Sindicato do ABC propõe acordos trabalhistas mais longos para impulsionar inovação e emprego
O presidente do Sindicato dos Metalúrgicos do ABC, Wellington Damasceno, defende uma mudança na legislação trabalhista para permitir acordos coletivos com prazos superiores aos atuais dois anos. A ideia é fortalecer a negociação entre sindicatos e empresas, garantindo mais previsibilidade para investimentos e segurança no emprego. O principal exemplo é o acordo de cinco anos fechado entre quatro sindicatos e a Volkswagen, válido de 2023 a 2028.
Por que acordos mais longos são importantes para a economia?

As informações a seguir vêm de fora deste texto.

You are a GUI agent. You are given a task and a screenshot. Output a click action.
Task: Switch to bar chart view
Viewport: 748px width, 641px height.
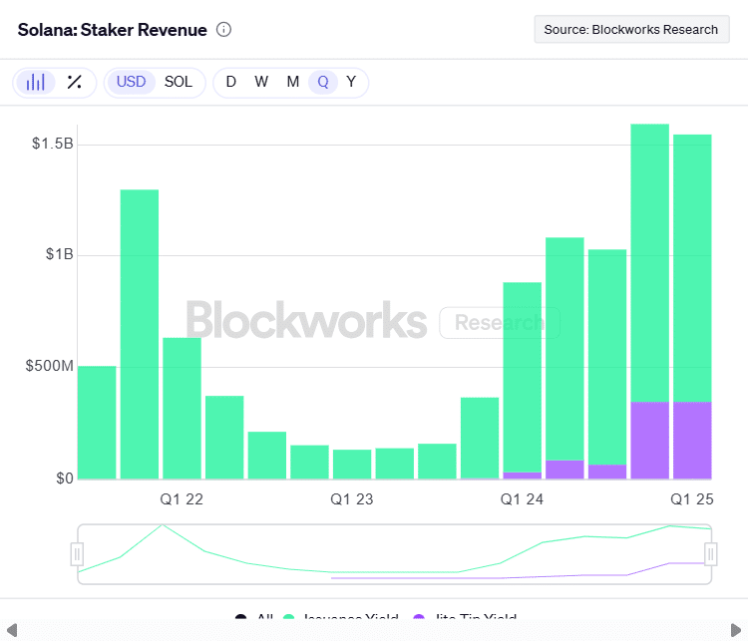(36, 82)
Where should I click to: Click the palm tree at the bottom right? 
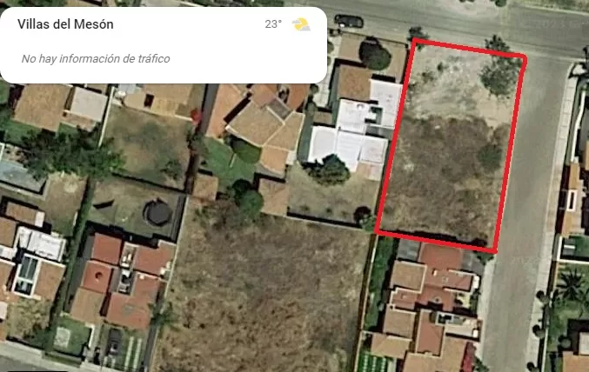pyautogui.click(x=570, y=284)
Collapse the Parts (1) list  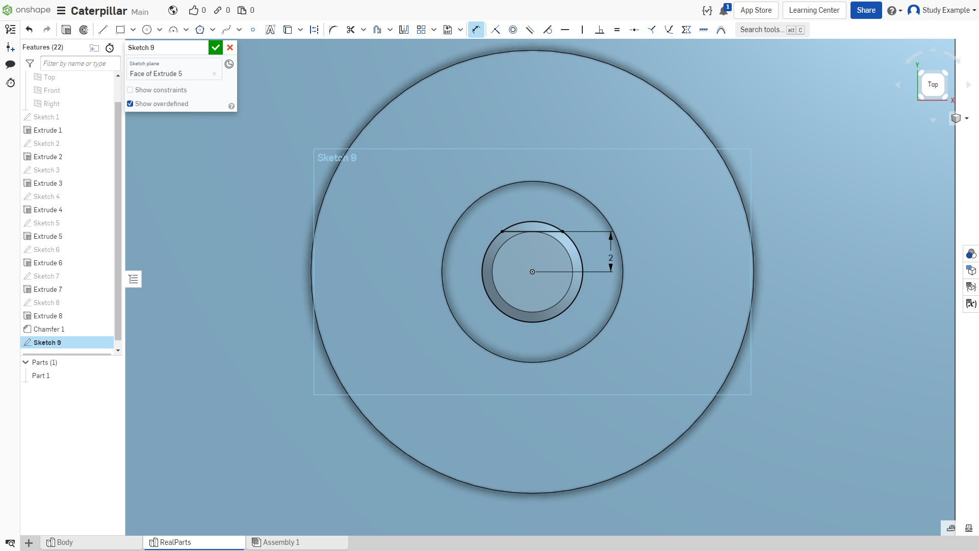tap(25, 362)
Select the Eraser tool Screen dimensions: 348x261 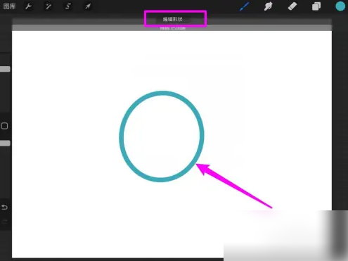(x=292, y=6)
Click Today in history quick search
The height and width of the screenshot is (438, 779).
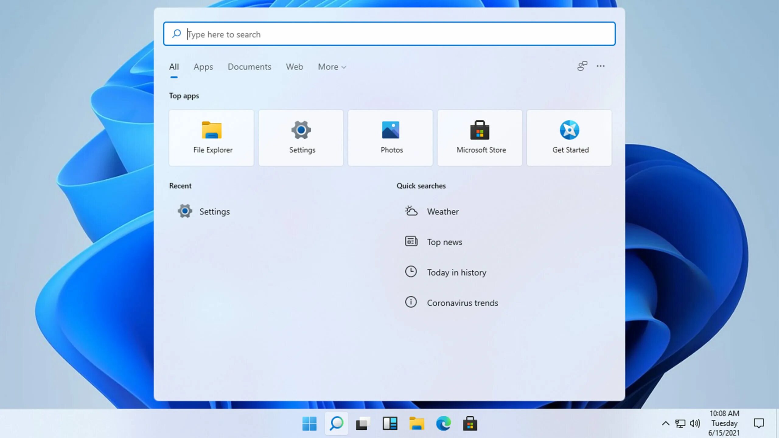point(456,272)
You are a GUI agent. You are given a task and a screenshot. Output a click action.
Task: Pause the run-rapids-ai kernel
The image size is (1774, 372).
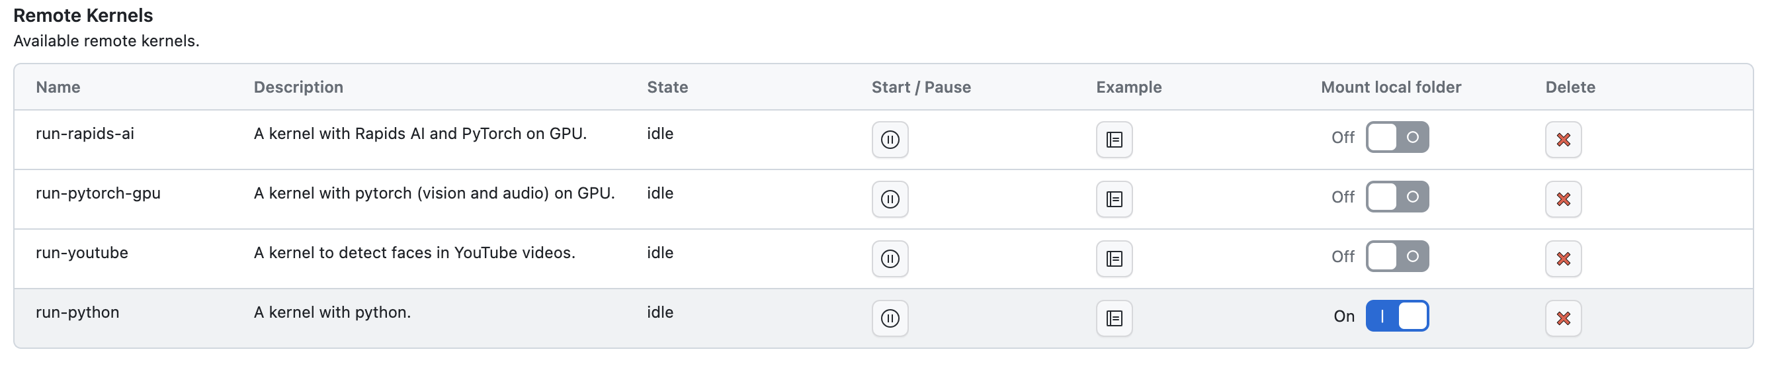coord(890,140)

Para Damasceno, acordos de curta duração dificultam o planejamento de investimentos industriais e a adoção de novas tecnologias. No caso da Volkswagen, o acordo vai além de salários e benefícios. Ele prevê investimentos em novas linhas de produção no ABC, em São Carlos e no Paraná, além de requalificação dos trabalhadores e estimativas de manutenção do emprego. “Eu acredito que a lei poderia ser flexibilizada para acolher as possibilidades de acordos mais longos quando forem possíveis”, disse o sindicalista.
O que dizem os especialistas e representantes das empresas?
Lucas Brun, gerente executivo de relações trabalhistas da Volkswagen, destacou que a cultura de negociação da montadora, herdada da matriz na Alemanha, contribui para relações mais estáveis. Ele explicou que acordos mais longos beneficiam ambos os lados: a empresa consegue prever investimentos e os trabalhadores podem assumir compromissos financeiros de longo prazo, como a compra da casa própria. “A base sempre será o diálogo, com compromisso e confiança mútua”, afirmou.
Como a Justiça do Trabalho vê essa proposta?
O ministro do Tribunal Superior do Trabalho (TST), Maurício Godinho, disse que as negociações coletivas se consolidaram após a Constituição de 1988. Ele apresentou dados mostrando que, em 2025, foram firmadas mais de 15 mil negociações coletivas no Brasil. Godinho criticou a reforma trabalhista de 2017, que, para ele, enfraqueceu os sindicatos, mas defendeu a possibilidade de ampliar o prazo dos acordos para até quatro ou cinco anos, desde que haja cautela, especialmente para sindicatos menores.
Já o presidente do Tribunal Regional do Trabalho da 2ª Região (TRT-2), Valdir Florindo, defendeu a negociação coletiva como forma de reduzir a judicialização. Ele lembrou que as mudanças provocadas por automação, inteligência artificial e transição energética exigem negociações permanentes sobre temas como organização da produção e qualificação profissional. “A tecnologia costuma chegar às fábricas antes de chegar às leis e aos tribunais”, afirmou.
Quais os desafios para o futuro das negociações coletivas?
Damasceno apontou dois grandes desafios: tornar conhecidas as experiências bem-sucedidas de negociação e adaptar os sindicatos às mudanças no mundo do trabalho e à polarização da sociedade. “A polarização prejudica o pensamento de boas ideias, porque elas deixam de ser avaliadas pelo impacto que produzem e passam a ser julgadas apenas por serem contra ou a favor do que eu penso”, disse. Apesar disso, o sindicalista afirmou que o Sindicato dos Metalúrgicos do ABC pretende continuar sendo referência e fazer história novamente.